I am a guitarist – one of a notoriously stubborn class of musicians known for kicking and screaming all the way to the treble clef. Cadences? Transposition? Chord inversion? Forget about it. I have a fakebook. I can read chord charts and a little tablature…after all, even The Beatles couldn’t read staff music, so why should I?
The truth is, that voice is just shouting over the other one that says music theory is important and that any practical person would recognize how essential basic literacy is to earning my credibility as a musician. It’s not the content of music theory that puts off so many people, but the style of presentation – and no knowledge deserves to be locked up in stuffy, uninteresting textbooks, inaccessible to the very sense of fun that makes music worth learning in the first place.
Thankfully, the solution has arrived: Edly’s Music Theory For Practical People, now in its revised and expanded third edition.

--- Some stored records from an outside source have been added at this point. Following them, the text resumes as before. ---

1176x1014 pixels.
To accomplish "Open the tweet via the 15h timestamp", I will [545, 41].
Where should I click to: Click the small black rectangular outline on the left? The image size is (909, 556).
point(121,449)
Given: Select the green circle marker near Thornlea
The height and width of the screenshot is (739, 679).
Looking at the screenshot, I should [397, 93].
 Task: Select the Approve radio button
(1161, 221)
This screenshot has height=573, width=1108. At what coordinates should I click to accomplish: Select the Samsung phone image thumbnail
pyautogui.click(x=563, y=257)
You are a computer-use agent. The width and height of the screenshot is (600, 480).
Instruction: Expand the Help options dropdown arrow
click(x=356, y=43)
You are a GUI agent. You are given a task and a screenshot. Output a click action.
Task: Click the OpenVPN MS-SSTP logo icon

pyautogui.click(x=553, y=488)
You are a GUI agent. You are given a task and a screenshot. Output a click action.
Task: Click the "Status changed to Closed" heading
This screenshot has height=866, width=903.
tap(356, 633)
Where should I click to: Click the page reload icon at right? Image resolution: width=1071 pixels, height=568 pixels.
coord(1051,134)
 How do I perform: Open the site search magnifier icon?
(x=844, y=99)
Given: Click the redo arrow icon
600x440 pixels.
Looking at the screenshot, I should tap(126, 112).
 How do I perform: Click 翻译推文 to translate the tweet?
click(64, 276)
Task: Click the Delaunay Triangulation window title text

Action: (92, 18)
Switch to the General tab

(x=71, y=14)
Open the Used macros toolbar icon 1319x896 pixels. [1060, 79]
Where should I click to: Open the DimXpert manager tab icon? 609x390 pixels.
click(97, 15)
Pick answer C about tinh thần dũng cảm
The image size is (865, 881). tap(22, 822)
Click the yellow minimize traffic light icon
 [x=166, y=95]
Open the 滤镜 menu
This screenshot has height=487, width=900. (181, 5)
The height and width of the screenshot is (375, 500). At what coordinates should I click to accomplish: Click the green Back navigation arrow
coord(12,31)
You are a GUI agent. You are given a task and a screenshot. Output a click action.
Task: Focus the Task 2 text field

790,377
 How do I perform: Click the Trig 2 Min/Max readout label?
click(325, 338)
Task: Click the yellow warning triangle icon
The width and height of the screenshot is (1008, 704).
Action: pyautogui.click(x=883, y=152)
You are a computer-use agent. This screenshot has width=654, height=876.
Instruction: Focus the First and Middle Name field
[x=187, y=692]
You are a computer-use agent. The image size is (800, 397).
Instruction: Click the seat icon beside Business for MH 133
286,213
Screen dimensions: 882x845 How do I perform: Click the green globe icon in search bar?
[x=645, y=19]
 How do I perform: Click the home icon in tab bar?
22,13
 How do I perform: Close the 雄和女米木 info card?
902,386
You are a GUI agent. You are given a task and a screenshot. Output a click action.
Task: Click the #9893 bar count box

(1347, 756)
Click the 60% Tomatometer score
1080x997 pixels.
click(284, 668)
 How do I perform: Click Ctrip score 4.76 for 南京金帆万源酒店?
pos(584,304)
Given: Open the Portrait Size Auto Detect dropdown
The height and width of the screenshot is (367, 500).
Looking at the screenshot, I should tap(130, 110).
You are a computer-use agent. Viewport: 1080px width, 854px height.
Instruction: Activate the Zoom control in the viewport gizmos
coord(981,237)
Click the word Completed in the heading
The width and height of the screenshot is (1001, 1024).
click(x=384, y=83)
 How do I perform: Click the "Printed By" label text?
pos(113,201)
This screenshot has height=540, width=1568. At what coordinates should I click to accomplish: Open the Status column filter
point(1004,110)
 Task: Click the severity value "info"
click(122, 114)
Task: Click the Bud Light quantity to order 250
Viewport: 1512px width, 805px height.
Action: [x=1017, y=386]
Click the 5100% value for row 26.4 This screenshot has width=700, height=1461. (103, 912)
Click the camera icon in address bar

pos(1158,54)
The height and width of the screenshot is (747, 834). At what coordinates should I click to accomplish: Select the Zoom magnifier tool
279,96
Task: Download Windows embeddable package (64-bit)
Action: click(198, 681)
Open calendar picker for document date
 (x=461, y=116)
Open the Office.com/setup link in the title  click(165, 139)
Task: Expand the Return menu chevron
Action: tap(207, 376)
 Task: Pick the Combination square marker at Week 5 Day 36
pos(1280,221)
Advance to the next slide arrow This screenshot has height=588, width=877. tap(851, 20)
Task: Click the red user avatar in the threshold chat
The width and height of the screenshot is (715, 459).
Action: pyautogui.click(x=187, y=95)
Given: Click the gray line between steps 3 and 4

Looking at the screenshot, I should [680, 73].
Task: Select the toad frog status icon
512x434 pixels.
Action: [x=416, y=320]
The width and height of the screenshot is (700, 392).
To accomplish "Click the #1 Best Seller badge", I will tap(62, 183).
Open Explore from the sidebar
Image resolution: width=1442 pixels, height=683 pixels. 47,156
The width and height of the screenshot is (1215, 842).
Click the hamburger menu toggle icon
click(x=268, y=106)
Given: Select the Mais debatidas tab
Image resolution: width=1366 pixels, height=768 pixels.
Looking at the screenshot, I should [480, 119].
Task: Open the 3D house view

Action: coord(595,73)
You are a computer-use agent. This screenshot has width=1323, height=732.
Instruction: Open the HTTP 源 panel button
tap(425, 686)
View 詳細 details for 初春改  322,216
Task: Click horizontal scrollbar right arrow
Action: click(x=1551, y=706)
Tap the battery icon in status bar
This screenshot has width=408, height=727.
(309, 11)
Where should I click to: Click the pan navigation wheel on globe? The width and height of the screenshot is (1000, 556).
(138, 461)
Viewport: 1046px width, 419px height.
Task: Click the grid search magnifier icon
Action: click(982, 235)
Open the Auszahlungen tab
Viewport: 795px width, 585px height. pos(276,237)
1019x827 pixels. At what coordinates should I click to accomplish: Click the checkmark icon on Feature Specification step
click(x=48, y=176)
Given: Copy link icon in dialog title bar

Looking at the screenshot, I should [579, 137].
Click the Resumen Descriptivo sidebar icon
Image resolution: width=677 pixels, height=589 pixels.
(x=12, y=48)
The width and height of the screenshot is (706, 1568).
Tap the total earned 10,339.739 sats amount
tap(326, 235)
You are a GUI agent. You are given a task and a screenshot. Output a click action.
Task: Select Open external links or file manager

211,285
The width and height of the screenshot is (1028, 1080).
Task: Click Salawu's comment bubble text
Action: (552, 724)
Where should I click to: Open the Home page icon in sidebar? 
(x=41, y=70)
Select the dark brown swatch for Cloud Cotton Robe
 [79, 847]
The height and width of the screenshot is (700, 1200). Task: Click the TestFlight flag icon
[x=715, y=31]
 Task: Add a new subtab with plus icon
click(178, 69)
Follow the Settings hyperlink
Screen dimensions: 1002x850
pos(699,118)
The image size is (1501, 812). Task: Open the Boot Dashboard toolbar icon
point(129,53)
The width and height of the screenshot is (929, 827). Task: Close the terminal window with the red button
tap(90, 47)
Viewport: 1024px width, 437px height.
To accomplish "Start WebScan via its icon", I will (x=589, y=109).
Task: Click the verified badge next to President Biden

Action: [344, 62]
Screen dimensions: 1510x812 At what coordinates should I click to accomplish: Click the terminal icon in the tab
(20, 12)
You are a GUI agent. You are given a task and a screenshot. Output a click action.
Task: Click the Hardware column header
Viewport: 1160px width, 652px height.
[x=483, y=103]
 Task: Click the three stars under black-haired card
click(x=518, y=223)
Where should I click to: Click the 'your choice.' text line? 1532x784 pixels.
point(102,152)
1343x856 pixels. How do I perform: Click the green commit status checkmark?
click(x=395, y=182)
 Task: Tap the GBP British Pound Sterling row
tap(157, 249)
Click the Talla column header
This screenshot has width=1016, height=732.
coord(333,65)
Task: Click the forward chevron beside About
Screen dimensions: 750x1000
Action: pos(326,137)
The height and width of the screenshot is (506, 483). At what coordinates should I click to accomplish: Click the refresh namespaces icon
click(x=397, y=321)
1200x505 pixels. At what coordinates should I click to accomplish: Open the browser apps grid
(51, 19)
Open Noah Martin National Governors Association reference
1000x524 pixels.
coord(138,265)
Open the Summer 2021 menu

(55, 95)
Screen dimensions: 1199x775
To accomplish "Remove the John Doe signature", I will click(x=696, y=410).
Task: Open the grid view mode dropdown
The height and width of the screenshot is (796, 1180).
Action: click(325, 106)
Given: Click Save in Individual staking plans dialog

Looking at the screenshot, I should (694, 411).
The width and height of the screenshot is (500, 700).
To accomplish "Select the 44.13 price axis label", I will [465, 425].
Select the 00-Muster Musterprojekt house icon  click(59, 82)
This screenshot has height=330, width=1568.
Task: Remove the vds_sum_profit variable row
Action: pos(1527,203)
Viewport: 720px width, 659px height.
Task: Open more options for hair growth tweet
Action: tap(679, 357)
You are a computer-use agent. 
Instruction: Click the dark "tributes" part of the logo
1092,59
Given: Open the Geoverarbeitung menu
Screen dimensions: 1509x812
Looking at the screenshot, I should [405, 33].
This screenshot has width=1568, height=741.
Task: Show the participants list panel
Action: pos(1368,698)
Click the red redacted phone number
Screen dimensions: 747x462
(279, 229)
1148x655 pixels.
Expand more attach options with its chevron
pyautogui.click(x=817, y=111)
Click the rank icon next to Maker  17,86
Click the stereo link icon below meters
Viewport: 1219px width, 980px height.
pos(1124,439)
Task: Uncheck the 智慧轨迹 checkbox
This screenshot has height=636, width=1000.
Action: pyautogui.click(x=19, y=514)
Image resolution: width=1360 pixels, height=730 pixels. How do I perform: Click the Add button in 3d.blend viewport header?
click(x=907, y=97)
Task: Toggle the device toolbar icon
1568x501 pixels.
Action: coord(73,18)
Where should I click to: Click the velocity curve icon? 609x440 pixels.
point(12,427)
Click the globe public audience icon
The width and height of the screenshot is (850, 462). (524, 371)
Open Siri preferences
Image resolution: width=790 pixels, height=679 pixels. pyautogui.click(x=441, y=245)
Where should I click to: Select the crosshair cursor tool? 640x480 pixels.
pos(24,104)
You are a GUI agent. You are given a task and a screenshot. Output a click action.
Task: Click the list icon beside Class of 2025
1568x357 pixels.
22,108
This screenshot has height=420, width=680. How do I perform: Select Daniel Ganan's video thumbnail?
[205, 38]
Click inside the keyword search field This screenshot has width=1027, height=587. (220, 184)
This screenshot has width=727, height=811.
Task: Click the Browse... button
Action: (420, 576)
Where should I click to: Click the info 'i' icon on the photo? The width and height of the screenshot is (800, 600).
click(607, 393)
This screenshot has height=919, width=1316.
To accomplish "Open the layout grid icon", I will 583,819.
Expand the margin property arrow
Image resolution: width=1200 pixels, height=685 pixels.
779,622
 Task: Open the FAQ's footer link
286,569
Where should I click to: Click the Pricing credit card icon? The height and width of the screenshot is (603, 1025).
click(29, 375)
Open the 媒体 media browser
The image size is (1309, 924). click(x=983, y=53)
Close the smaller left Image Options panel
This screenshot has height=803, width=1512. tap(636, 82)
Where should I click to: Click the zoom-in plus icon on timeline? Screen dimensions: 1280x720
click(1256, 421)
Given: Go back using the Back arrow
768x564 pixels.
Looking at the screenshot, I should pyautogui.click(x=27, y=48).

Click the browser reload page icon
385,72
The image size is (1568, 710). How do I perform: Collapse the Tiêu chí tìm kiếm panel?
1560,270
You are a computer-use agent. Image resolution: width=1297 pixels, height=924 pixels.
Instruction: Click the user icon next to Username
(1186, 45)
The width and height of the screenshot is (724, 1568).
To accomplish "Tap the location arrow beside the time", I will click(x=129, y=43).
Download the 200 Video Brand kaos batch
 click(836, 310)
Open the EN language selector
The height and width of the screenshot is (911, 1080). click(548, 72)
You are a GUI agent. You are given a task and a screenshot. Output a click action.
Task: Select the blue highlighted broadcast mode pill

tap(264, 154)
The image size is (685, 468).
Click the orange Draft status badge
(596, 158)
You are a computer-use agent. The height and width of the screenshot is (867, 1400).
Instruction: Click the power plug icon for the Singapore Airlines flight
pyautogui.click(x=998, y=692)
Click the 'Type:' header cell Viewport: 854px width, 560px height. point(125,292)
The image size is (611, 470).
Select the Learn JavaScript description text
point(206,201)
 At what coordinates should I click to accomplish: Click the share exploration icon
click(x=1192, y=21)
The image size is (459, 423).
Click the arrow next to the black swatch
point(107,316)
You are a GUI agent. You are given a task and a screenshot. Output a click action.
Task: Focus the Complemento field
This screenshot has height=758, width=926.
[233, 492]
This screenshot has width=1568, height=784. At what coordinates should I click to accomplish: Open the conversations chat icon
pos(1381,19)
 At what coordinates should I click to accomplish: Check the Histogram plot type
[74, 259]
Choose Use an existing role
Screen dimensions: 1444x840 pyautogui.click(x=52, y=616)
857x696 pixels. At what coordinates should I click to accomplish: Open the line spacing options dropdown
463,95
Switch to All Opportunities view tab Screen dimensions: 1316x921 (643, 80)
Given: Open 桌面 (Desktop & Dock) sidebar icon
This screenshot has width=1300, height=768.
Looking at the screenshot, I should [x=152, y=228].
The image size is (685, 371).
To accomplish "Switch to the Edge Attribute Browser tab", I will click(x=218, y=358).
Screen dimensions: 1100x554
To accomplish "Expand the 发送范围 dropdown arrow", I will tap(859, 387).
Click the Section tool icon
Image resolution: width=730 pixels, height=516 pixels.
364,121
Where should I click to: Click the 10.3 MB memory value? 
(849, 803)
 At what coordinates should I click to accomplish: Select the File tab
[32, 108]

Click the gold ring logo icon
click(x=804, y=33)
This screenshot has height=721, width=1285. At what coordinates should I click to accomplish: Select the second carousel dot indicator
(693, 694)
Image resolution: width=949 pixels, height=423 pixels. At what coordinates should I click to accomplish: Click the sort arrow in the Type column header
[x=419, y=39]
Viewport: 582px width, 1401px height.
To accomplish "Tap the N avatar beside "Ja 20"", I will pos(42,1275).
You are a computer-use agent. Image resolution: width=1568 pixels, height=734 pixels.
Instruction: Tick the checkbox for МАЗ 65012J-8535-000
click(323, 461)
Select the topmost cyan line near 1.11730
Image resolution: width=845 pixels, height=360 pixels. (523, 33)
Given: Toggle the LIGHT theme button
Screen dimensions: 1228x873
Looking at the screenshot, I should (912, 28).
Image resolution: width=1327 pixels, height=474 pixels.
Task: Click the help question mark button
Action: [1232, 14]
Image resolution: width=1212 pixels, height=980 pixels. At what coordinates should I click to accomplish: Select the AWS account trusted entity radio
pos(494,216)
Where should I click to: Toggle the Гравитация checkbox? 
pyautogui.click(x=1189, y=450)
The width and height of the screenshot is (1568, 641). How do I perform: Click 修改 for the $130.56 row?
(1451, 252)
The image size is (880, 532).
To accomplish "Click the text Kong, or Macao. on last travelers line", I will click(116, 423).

Author Ed Roseman has written an introduction to the occult universe of diatonic triads, modal discovery, whole-tone scales, and open voicings so bouncy and colloquial it’s hard not to smile while reading it. Rife with Peter Reynold’s cartoon characters and a double helping of adorably geeky “Can you believe this guy?” professor-humor, Edly’s Music Theory is about as engaging as any introduction to an arcane and elaborate system like Western Music can be. Lessons (although they’re not called lessons) are well-summarized at the end of each section; focused and brief workbook exercises keep the blade sharp; and all of the information is embedded in application (e.g., he introduces tritone substitution by discussing its importance in jazz improv).
For those of us afraid to tackle the intellectual intricacies of this material, Roseman peppers the text with inspirational reminders such as, “If it is any consolation, know that you will be alive and well and playing for years to come – whether or not you take it upon yourself to learn transposition, any of the concepts in this book, unicycle riding, juggling, or gardening.” He’s not in the game to cram information into the heads of unwilling captives – time and time again, he reminds us of the fascinating relevance and the minor cosmic importance of learning to read music, understanding the innards of seven flat nine chords, or writing slash-chord voicings. In so doing, he takes the teeth out of a topic that for many people is too intimidating to approach.